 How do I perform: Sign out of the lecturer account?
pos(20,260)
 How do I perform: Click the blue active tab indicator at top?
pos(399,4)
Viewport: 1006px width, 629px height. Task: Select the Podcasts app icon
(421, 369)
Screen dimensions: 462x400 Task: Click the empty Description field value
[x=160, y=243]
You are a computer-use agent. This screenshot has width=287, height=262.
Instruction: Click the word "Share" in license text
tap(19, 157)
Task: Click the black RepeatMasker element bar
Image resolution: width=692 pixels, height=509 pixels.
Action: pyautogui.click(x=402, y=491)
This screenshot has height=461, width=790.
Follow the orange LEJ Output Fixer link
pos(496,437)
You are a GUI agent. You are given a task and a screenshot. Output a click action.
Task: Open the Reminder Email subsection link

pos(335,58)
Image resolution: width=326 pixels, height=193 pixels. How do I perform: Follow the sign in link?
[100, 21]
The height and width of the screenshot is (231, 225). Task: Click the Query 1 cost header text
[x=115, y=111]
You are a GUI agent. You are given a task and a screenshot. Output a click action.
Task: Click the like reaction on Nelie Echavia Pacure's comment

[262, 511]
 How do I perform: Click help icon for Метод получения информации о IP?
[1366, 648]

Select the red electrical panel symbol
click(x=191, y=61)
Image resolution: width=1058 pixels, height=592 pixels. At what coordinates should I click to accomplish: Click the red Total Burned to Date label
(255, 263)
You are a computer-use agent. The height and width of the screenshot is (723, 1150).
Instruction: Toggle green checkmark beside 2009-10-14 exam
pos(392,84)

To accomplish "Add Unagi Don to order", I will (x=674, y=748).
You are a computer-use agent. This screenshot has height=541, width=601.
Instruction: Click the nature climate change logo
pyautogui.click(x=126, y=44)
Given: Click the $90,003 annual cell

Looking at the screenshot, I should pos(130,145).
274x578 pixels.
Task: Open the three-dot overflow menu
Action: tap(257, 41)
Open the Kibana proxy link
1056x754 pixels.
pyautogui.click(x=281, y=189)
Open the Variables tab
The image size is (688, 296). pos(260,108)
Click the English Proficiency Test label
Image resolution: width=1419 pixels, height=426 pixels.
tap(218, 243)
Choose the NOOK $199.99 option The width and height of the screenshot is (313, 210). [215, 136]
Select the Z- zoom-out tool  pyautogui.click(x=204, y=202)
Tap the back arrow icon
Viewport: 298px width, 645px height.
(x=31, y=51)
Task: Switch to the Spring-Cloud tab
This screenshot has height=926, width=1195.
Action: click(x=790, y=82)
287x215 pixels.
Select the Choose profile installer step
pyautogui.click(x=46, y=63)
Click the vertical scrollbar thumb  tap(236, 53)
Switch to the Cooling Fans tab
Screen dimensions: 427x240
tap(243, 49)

────────────────────────────────────────

If a line in the entries above contains "computer", report it.

You are a computer-use agent. This screenshot has width=287, height=262.
You are a computer-use agent. The height and width of the screenshot is (723, 1150).
You are a computer-use agent. This screenshot has height=541, width=601.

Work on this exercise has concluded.